The Bank of England’s monetary policy committee has voted unanimously to hold interest rates at 3.75%, pausing in the face of significant uncertainty created by the US-Israel war against Iran, which has pushed global energy prices higher and threatened to derail the UK’s inflation outlook. Officials warned that borrowing costs could need to rise twice before the end of 2025 if the energy shock proves persistent. The decision marks a sharp reversal from the rate-cutting environment that had prevailed just weeks before.
The Iran conflict has had an outsized impact on energy markets, with oil and gas prices rising significantly since hostilities began. For the UK, which had been making steady progress toward its 2% inflation target, this represents a serious setback. The Bank now projects inflation rising to around 3.5% in March and staying above target well into 2026, in stark contrast to pre-war forecasts.
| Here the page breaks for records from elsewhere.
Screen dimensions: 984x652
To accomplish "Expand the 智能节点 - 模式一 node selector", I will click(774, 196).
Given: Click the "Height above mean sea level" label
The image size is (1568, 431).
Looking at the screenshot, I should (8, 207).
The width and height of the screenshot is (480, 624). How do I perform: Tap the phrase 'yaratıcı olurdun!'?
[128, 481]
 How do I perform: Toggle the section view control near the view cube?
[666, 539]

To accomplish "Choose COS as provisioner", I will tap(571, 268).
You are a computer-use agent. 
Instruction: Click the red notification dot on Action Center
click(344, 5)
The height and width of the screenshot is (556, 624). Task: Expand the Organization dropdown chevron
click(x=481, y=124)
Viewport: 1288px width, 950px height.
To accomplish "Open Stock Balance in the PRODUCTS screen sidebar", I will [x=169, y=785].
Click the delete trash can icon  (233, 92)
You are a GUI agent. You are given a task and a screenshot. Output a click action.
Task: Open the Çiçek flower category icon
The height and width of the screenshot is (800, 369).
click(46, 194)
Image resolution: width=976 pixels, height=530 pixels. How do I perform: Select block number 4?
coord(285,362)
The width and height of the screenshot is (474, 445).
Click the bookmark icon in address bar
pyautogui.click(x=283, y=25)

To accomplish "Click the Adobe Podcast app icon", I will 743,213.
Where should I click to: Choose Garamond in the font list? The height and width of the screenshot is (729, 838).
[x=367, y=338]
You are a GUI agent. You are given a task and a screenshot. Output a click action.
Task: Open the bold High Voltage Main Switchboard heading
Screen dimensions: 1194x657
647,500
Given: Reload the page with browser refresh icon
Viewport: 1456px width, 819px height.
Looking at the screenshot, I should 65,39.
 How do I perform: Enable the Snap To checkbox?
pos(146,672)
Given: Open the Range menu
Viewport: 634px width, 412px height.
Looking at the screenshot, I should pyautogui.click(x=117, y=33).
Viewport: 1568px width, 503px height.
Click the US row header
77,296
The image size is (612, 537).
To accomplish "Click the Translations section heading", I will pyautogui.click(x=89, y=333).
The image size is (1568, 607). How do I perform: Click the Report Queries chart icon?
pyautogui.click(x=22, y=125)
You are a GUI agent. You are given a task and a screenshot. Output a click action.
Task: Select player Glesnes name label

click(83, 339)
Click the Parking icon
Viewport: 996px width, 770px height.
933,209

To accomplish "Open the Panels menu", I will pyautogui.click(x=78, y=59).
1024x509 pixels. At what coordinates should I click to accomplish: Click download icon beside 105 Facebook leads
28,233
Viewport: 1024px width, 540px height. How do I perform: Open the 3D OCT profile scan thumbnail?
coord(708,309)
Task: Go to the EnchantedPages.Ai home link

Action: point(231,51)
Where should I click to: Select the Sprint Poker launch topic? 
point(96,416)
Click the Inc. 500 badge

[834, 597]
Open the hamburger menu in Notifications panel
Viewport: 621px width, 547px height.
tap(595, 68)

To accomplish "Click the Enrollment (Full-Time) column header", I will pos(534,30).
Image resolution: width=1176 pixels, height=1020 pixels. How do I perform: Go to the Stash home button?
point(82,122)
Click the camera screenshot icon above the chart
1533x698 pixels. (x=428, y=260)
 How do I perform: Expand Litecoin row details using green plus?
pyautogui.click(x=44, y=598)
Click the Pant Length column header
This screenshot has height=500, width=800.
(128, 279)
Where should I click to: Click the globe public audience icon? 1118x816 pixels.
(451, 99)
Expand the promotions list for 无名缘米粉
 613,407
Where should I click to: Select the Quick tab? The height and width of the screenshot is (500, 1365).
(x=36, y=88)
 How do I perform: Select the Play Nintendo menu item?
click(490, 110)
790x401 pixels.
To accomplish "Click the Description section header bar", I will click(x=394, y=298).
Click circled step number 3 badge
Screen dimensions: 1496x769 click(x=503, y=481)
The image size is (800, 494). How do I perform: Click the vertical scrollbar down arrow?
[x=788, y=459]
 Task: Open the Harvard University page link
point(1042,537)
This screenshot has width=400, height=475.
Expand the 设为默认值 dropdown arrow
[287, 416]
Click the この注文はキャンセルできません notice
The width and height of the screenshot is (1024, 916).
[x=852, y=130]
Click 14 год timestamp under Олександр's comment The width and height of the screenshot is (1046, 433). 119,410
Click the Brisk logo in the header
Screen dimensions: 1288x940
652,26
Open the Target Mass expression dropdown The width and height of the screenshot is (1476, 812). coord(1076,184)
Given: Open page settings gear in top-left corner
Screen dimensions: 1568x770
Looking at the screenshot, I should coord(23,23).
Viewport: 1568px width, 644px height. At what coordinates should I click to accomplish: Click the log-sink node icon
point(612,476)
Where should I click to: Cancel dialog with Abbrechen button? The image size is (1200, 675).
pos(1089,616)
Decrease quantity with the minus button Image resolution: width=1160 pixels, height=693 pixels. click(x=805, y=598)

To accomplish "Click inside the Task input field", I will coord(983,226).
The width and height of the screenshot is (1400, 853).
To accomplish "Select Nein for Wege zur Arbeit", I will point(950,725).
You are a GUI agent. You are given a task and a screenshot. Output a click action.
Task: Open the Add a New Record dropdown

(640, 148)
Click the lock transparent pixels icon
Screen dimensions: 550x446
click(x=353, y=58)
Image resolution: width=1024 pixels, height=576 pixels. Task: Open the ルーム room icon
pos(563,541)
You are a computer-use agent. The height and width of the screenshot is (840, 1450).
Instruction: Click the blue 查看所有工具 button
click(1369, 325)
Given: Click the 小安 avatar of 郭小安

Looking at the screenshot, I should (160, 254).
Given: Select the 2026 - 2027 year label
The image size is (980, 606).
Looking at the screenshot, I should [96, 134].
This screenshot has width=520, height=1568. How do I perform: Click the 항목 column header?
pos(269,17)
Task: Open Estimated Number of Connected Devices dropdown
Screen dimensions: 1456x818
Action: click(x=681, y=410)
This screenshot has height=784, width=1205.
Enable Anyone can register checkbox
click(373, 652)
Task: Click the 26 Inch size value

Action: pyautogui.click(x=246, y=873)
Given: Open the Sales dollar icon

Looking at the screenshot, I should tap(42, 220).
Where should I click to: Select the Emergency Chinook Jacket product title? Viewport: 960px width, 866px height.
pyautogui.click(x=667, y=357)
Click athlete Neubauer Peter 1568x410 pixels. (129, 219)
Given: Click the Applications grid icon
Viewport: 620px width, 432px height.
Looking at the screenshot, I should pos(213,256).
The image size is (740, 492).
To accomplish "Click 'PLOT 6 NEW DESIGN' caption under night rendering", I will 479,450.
Governor Andrew Bailey said the Bank was closely monitoring developments in the Middle East and their economic consequences. He pointed to higher petrol prices as an early indicator of what may be to come and said household energy bills could rise sharply if supply chains remain disrupted. The Bank, he stressed, was ready to act but was not yet willing to move without a clearer picture.
Financial markets were not waiting for more clarity. Traders moved swiftly to price in rate hikes in June and again before year end, pushing UK gilt yields higher and sending the FTSE 100 lower. The pound strengthened against the dollar as investors adjusted their expectations for UK monetary policy.
Within the committee, the shift in tone has been significant. Previously dovish members have softened their stance on rate cuts, while others have signalled openness to tightening. The combination of a geopolitical shock, rising energy prices, and a cooling domestic economy creates an unusually complex environment for policymakers navigating the months ahead.